Some might argue that the impulsive act by hot-blooded athletes was justified, because, in a controversial call, a judge disqualified Ahn Hyun-soo in the men’s 500-meter finals for pushing a Chinese athlete, and Beijing used the Winter Games to actively promote the Changbai Shan, known here as Mount Paekdu, as a tourist spot in China.
Afterward, the Chinese Foreign Ministry summoned a South Korean diplomat to China to lodge an official complaint while Chinese sports authorities also let it be known to their South Korean counterparts that the act did not sit well with them.
The home-field advantage has always been a subject of scrutiny. Every host nation benefits. Have you ever seen the home crowd or athletes raise a peep when they receive that benefit? Hardly anyone complains, so calling the refereeing one-sided is naive and shouldn’t be done. South Korean athletes have benefited many times in the past, the most obvious being at the 2002 World Cup. When you play an away game, it’s what you expect.
It may be that China is laying the grounds for a possible future crisis on the Korean Peninsula, when the North’s regime suddenly collapses. China may be nervous that ethnic Chinese living in the area might become a source of unrest. Thus, cementing its territorial rights and integrating ethnic Koreans further with the rest of China is the logical choice. It’s an unmovable fact that Beijing and Pyongyang signed an agreement in the 1960s that gave China about half of Mount Paekdu as both nations drew their border lines. The spot has become a major tourist attraction for both sides since then.
Half of Mount Paekdu belongs to North Korea. Nothing more. Nothing less.
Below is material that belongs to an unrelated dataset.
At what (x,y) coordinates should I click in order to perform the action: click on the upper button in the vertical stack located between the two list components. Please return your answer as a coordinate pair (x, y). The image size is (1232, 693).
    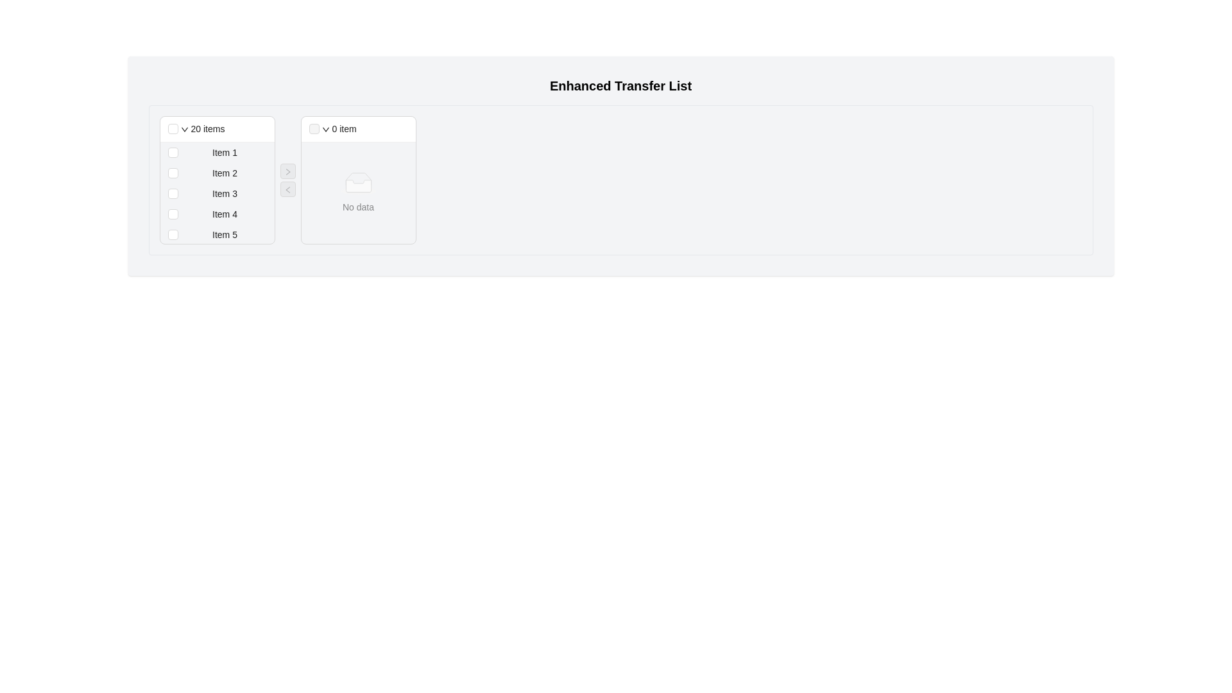
    Looking at the image, I should click on (287, 170).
And South Korea has no claim whatsoever on the mountain. Although historians might argue that past agreements regarding territorial rights on the area are not valid for various reasons, reality dictates that the current borders won’t change. That should be taught to the young generation. Otherwise, we will have more incidents that waste our time.
The issue is linked with the assertion by China that the ancient Goguryeo Kingdom (B.C. 37-A.D. 668), which ruled most of northeastern China as well as the northern half of the Korean Peninsula, was a Chinese provincial government. This is an issue for the historians, although I do not share China’s view.
Starting now, we should stop using international sporting events to politicize things. Especially when it’s only about national pride from hotheaded young athletes who don’t know better. In today’s world, you have to pick your fights where you have a reasonable chance. Besides, in any sporting competition, I have always said that sweat is the only thing that should matter. Everything else needs to go. If you forget that you are not an athlete, regardless of how great you are, I don’t care. You are just another politician and God knows we have enough of them already.